Largest value of $\mathbf x^{\mathrm T} \mathbf V \mathbf x$ at condition $\mathbf x^{\mathrm T} \mathbf x = 1$; here $\mathbf V$ is +ve definite

Question

Question: Consider positive definite matrix $\mathbf V$ of dimension $p × p$ is given. Determine the largest value of $\mathbf x^{\mathrm T} \mathbf V \mathbf x$ at condition $\mathbf x^{\mathrm T} \mathbf x = 1$ and describe the vector $\mathbf x \in \mathbb R^p$ for which this largest value is realized.

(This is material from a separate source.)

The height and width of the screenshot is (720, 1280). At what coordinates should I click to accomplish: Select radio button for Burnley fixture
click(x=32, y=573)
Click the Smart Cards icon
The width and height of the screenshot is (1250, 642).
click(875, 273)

I have no idea how to deal with it.

My guess: I suppose only that formula $\mathbf x^{\mathrm T} \mathbf V \mathbf x = \mathrm{trace}(\mathbf V \mathbf x \mathbf x^{\mathrm T})$ may be useful. However, I am not very sure.

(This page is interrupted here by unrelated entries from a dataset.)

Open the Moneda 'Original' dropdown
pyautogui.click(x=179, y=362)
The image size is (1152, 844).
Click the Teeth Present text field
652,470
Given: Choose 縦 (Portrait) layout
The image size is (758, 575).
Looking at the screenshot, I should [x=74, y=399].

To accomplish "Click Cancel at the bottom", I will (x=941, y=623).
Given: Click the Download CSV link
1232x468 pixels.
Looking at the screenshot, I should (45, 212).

Any hints will be much appreciated!

Answer 1

We can assume that $V$ that symmetric. All symmetric matrices can be factorized as follows

$ V = R D R^T $

where $D$ is a diagonal matrix of eigenvalues, and $R$ is orthogonal (i.e. $R^T R = R R^T= I$ ) and its columns are the eigenvectors corresponding to the diagonal entries of $D$. Since $V$ is positive definite, then all the diagonal entries of $D$ are positive.

Now,

$x^T V x = x^T R D R^T x = y^T D y $

where $ y = R^T x $ , i.e. $x = R y $

If $ x^T x = 1 $ then $ y^T R^T R y = y^T y = 1 $

So,

$ f = x^T V x = y^T D y = \displaystyle \sum_{i=1}^n D_{ii} y_i^2 $

Now, we want to maximize $f$ subject to $ \displaystyle \sum_{i=1}^p y_i^2 = 1 $

The corresponding Lagrange multiplier function is

$ f = y^T D y + \sigma (y^T y - 1 ) $

Take the gradient of this function with respect to the vector $y$

$ \nabla_y f = 2 D y + \sigma ( 2y ) = 0 $

and take the derivative of the function with respect to $\lambda$

$ f_{\sigma} = y^T y - 1 = 0 $

From the first equation,

$ (D + \sigma I) y = 0 $

This is the well-known eigenvalue-eigenvector equation, it has $p$ solutions. That is, there are $p$ possible values for $\sigma$ which are the negative of the eigenvalues of $D$, i.e. $\sigma_i = - \lambda_i$. Using the second equation, it follows that the $y$'s must be the corresponding unit eigenvectors of $D$. Substitute these solutions into $f$, and remember that for each solution, $y^T y - 1=0$, then

$ f = y^T D y $

Since $y$ is an eigenvector of $D$ corresponding to $ \lambda_i = - \sigma_i $, then

$f = y^T (\lambda_i) y = \lambda_i y^T y = \lambda_i $

Therefore, the maximum of $f$ is the maximum eigenvalue of $D$ (which is the maximum eigenvalue of $V$) and this maximum is achieved when $y$ the eigenvector of $D$ corresponding to this maximum eigenvalue. Now since

$ D \ y = \lambda_{Max} \ y $

Then

$ D \ R^T \ x = \lambda_{Max} \ R^T x $

so that

$ R D R^T \ x = \lambda_{Max} \ x $

i.e.

$ V \ x = \lambda_{Max} \ x $

That is to say the maximizing vector $x$ of $f$, is the eigenvector of $V$ corresponding to the maximum eigenvalue of $V$.